Lisa Gerrard - 'Immortal Memory' (4AD)
4/5
By: Samantha Hall
A haunting, Gaelic orchestral piece by the renowned artist and composer that brought us the soundtrack to 'Whalerider', collaborating with Eire mastermind-musicale, Patrick Cassidy.
Graceful yet vastly empowering and endearingly melodramatic, the sheer intensity of this album is like none other for many-a-year; if you envisage Anglo Saxon folktale heroines crying from the tops of rain-strewn towers, then you come slightly near to the sheer imagery that this music invokes.

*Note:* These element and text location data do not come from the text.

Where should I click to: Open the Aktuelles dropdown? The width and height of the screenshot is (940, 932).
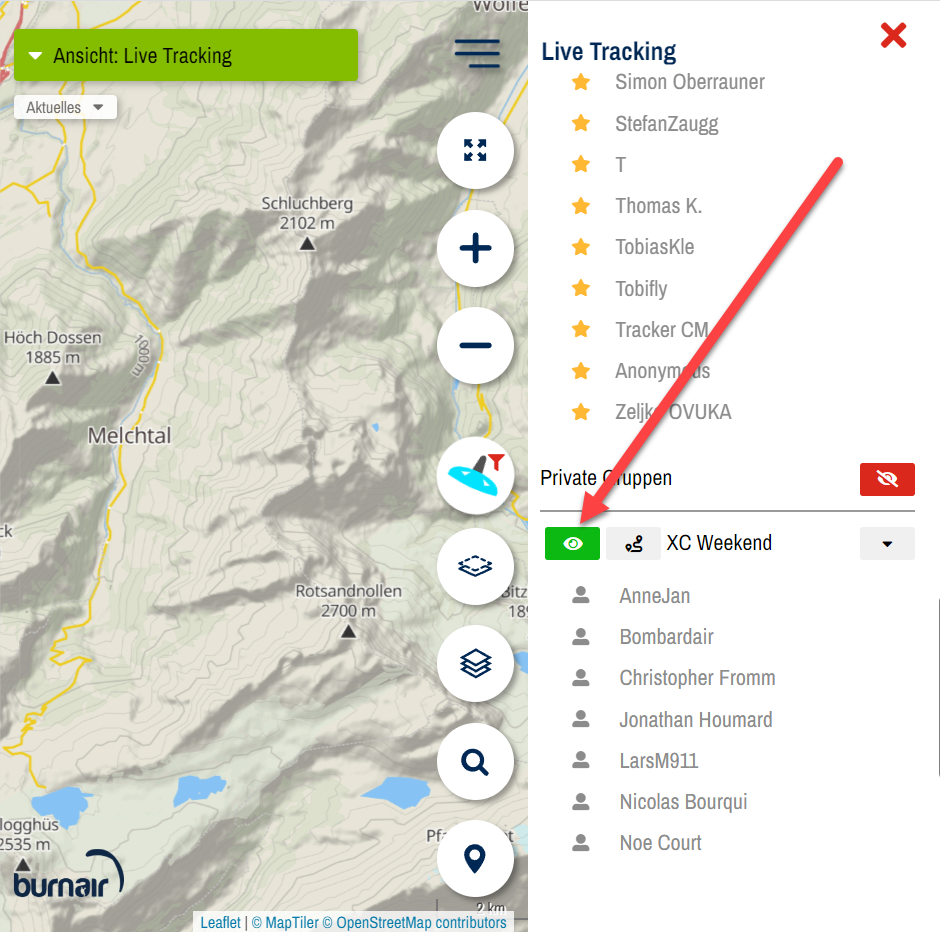click(65, 107)
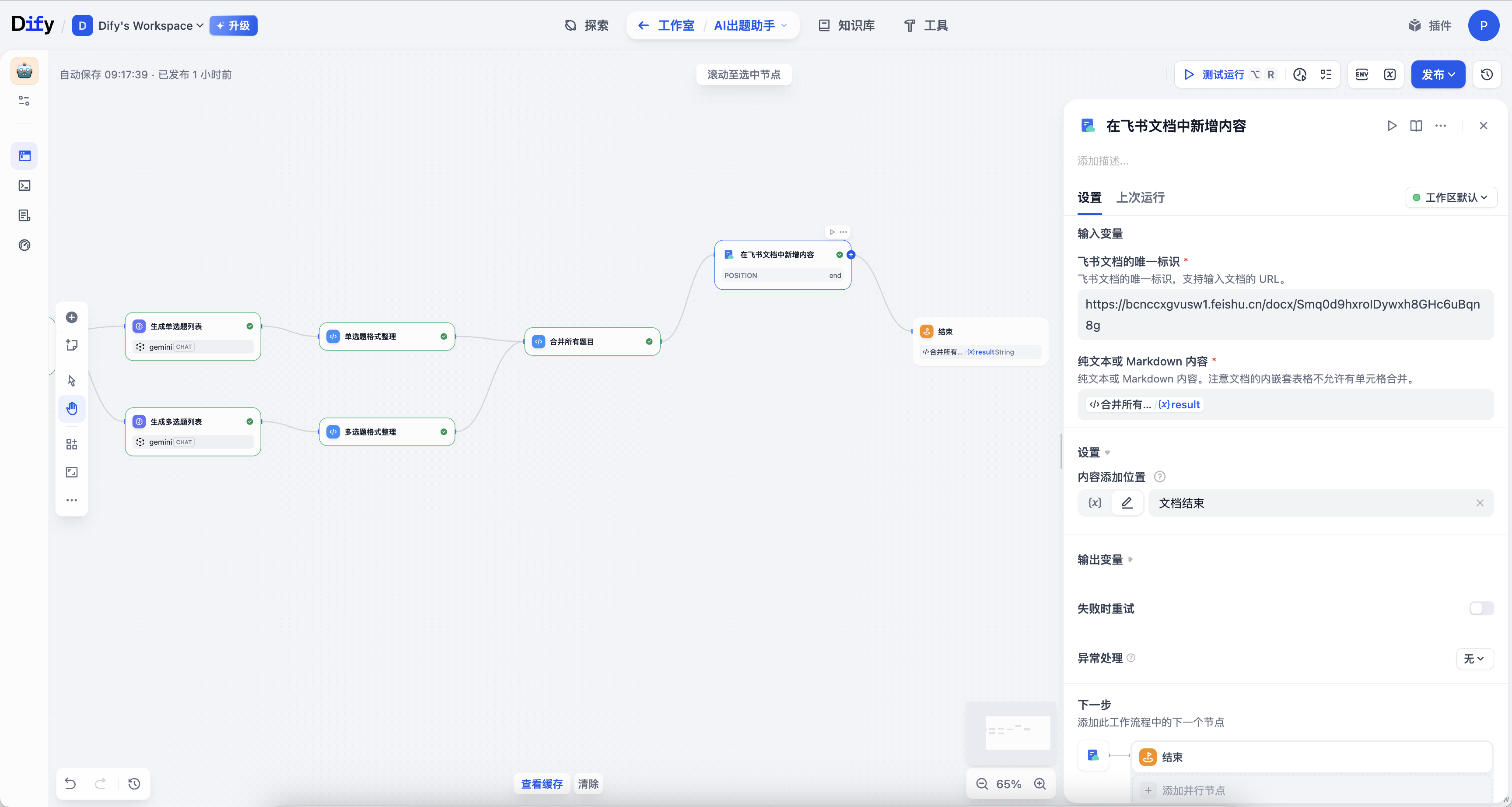Open version history clock icon top right

pos(1486,74)
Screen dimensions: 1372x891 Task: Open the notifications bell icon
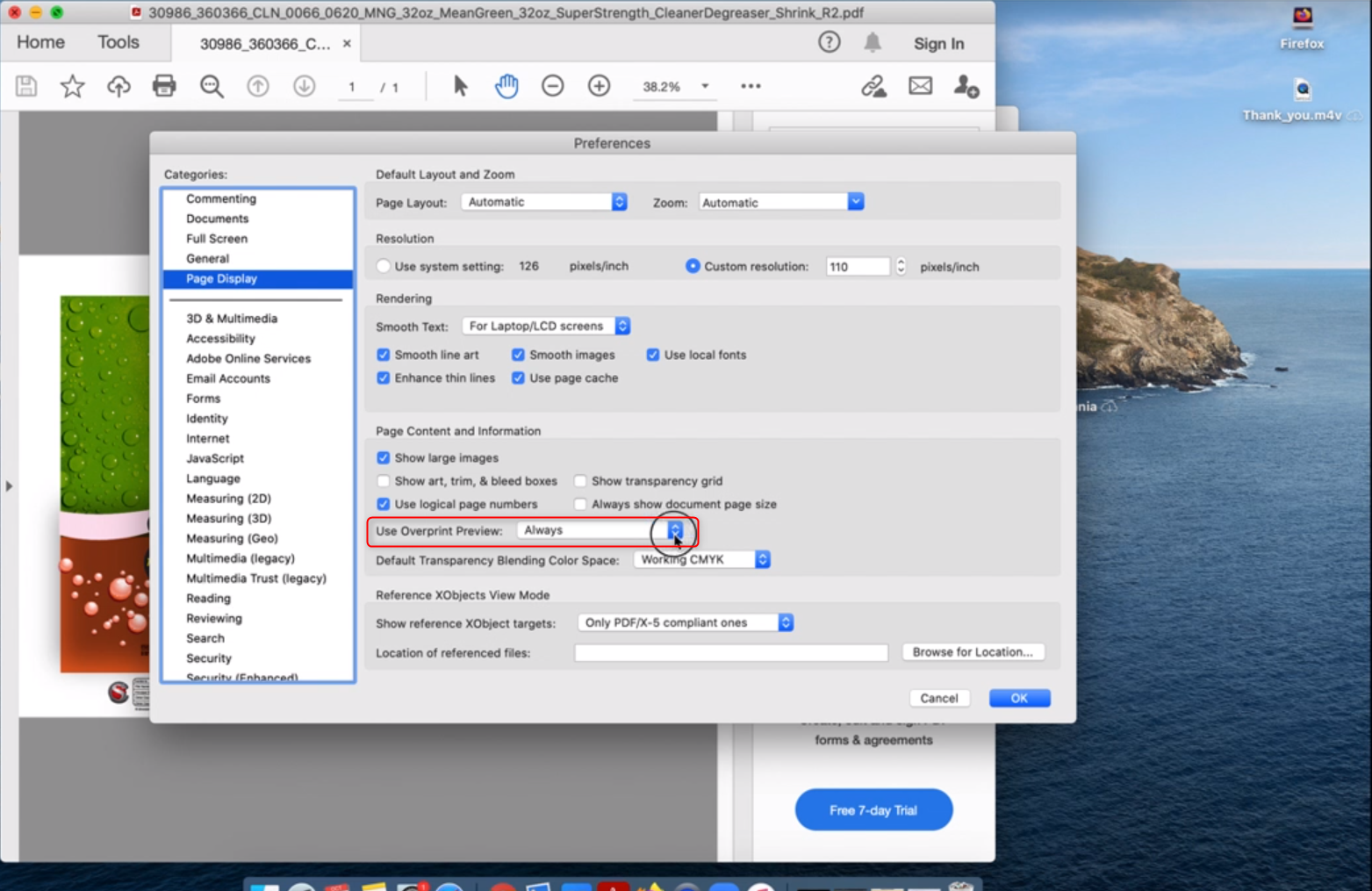[x=872, y=43]
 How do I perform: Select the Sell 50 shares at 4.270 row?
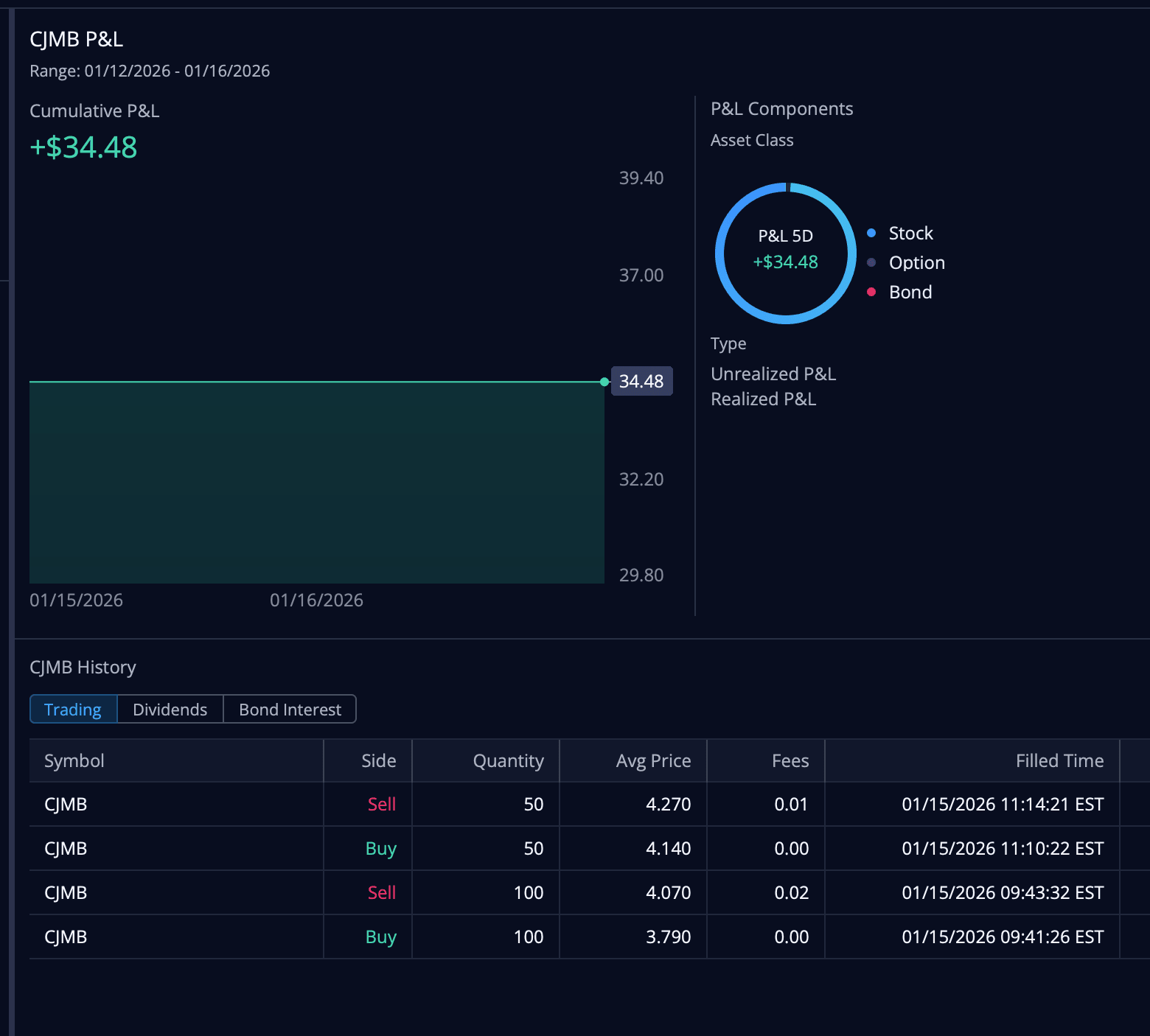click(575, 804)
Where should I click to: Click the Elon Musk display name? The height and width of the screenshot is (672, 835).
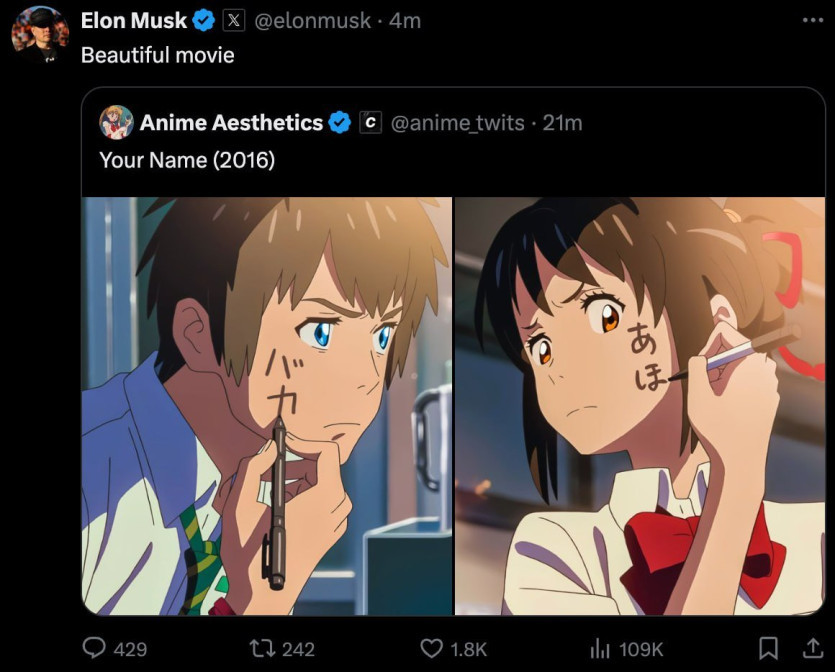click(x=133, y=20)
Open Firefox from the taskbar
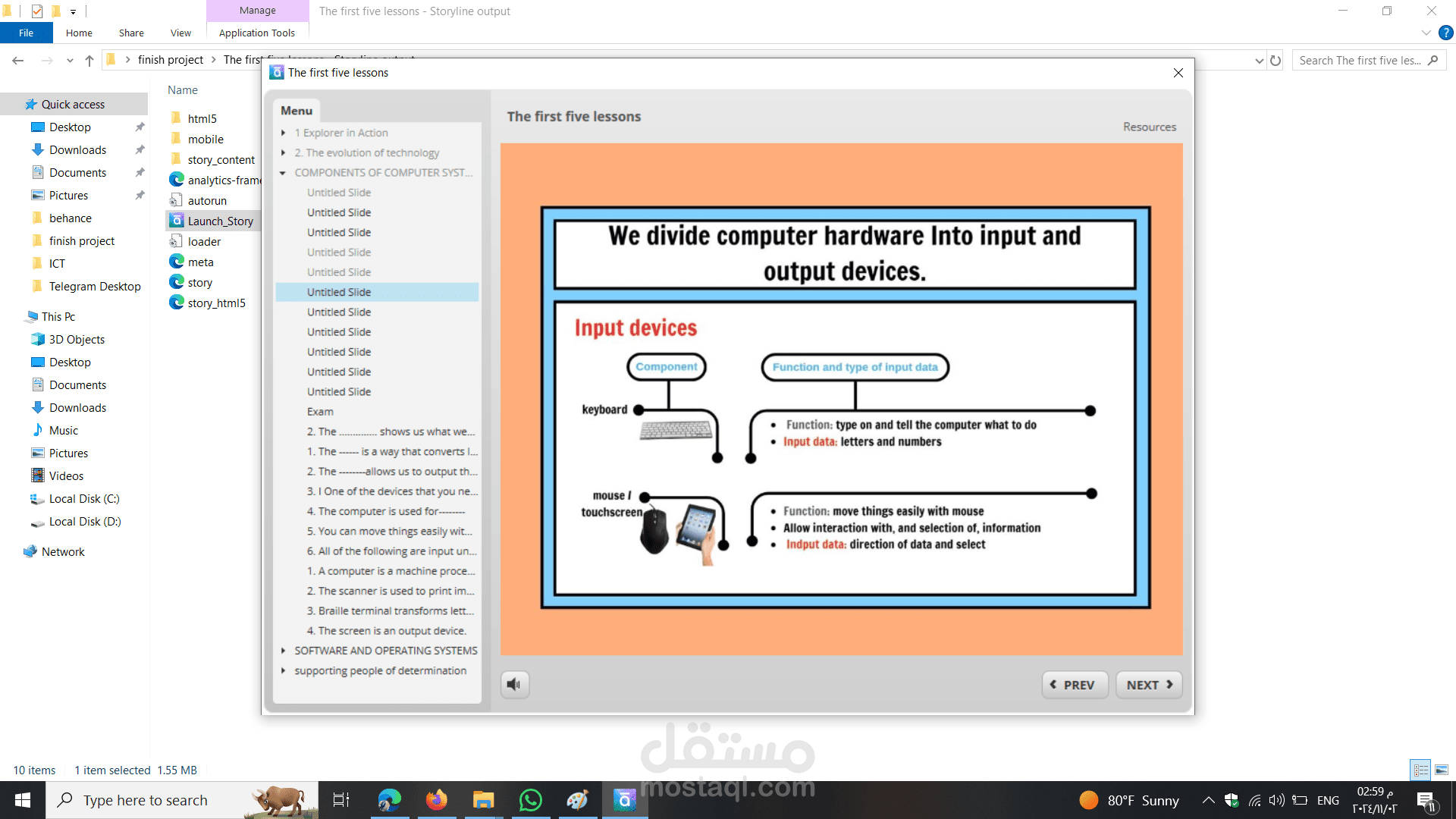The width and height of the screenshot is (1456, 819). pos(436,800)
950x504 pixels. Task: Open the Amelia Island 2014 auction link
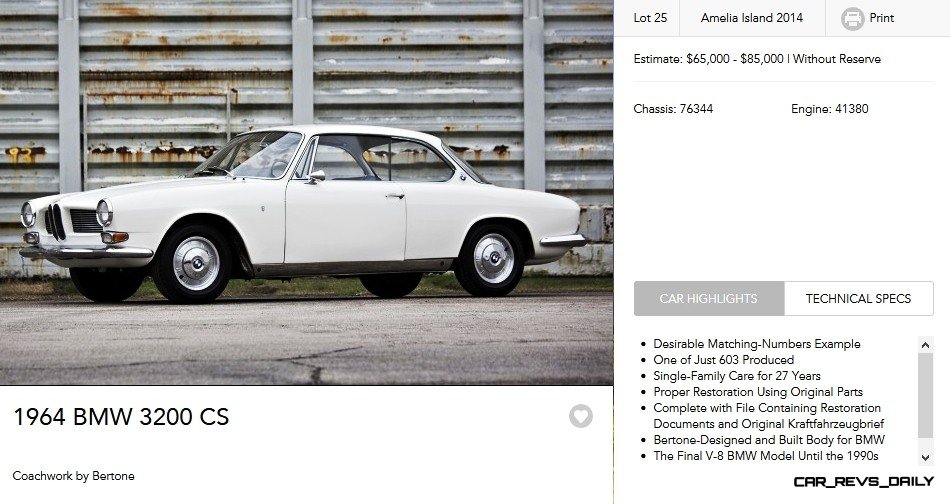752,18

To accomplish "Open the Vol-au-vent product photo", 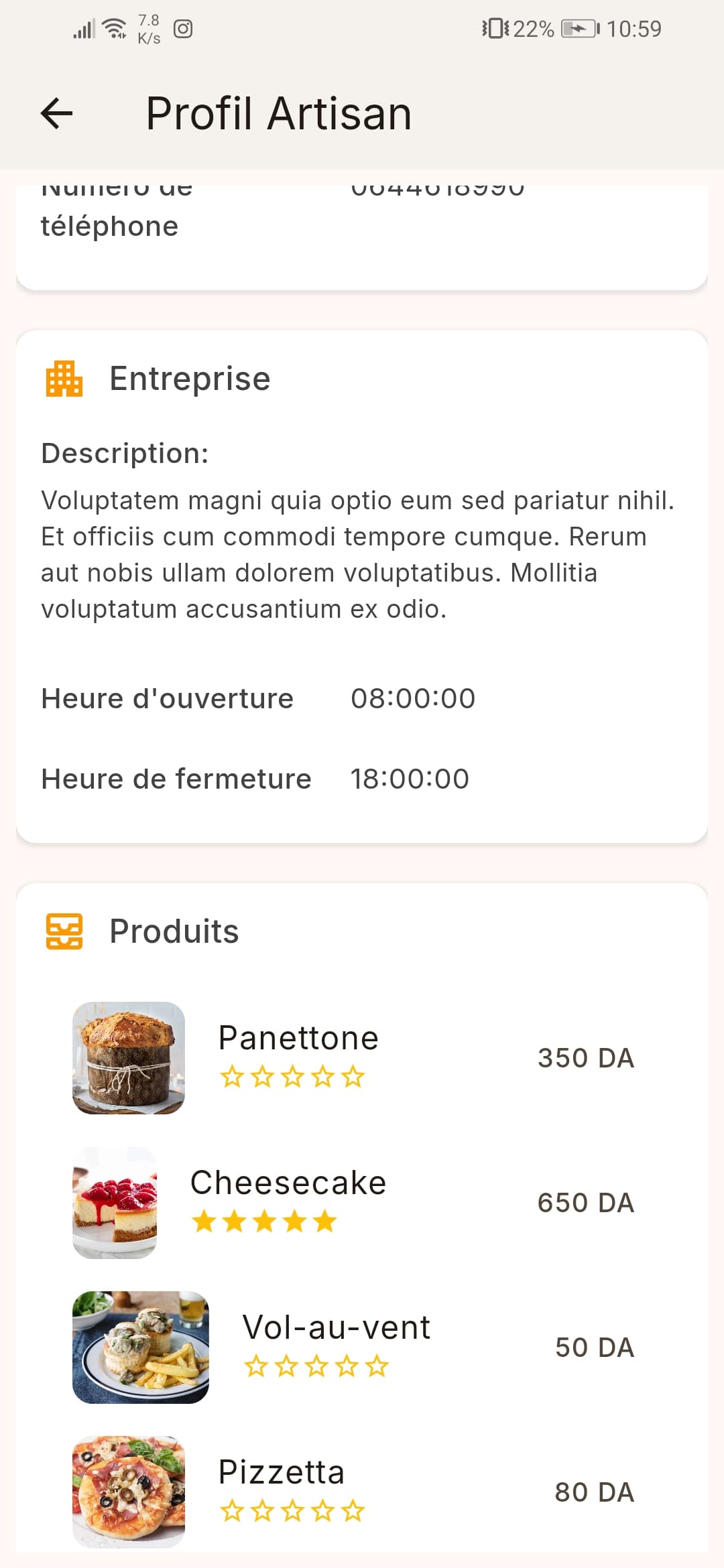I will point(141,1348).

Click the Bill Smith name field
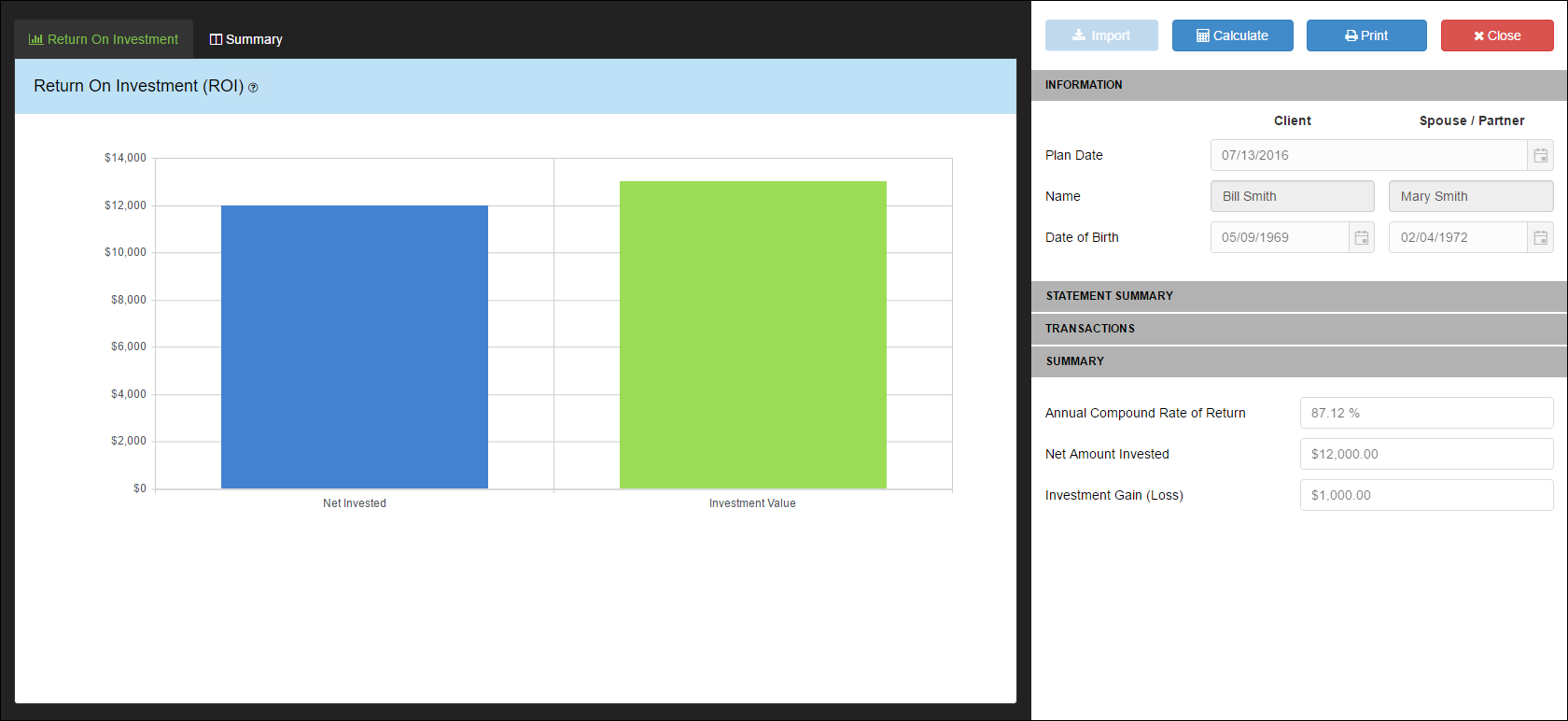1293,196
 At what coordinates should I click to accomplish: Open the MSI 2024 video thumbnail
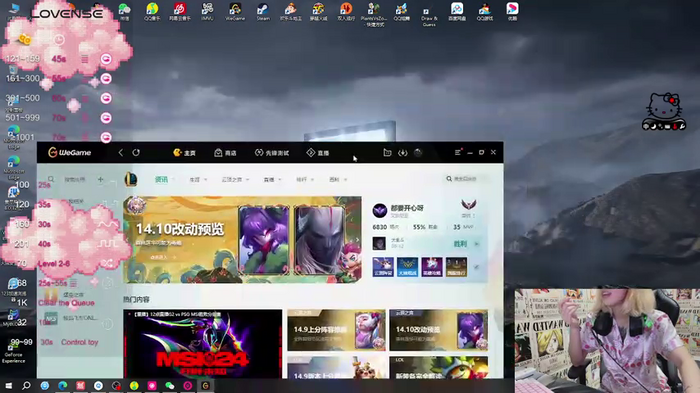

It's an unearthing fact that life and indeed music is more frightening and overpowering, yet indeed beautiful, when you have your eyes and ears wide open to absorb the reality of just what is being presented. 'Immortal Memory' doesn't cheat this rule. Forceful to the point of unnerving, Gerrard takes her practice from her past, as half of the definitive group Dead Can Dance, who prided themselves in a refusal to accept that music was a transient, fleeting fancy of humankind, forever reaching back to realms untouched by most modern musicians
On 'Immortal Memory', that approach is taken to its most fundamental extremes. Choosing subjects and styles close to her heart and adjacent to her heritage, the first track, 'The Song of Amergin', is her own interpretation of what legend has it is the first poem uttered on Irish soil by man. And if you thought that was heavy, later on in this collection is an arrangement of 'The Lord's Prayer' in Aramaic - the language spoken by Jesus.
Ultimately Gerrard's music, however sellable and undoubtedly successful she will become for her film soundtracks, should be left as it is: in its purest and more complete form, as demonstrated quite lovingly herein.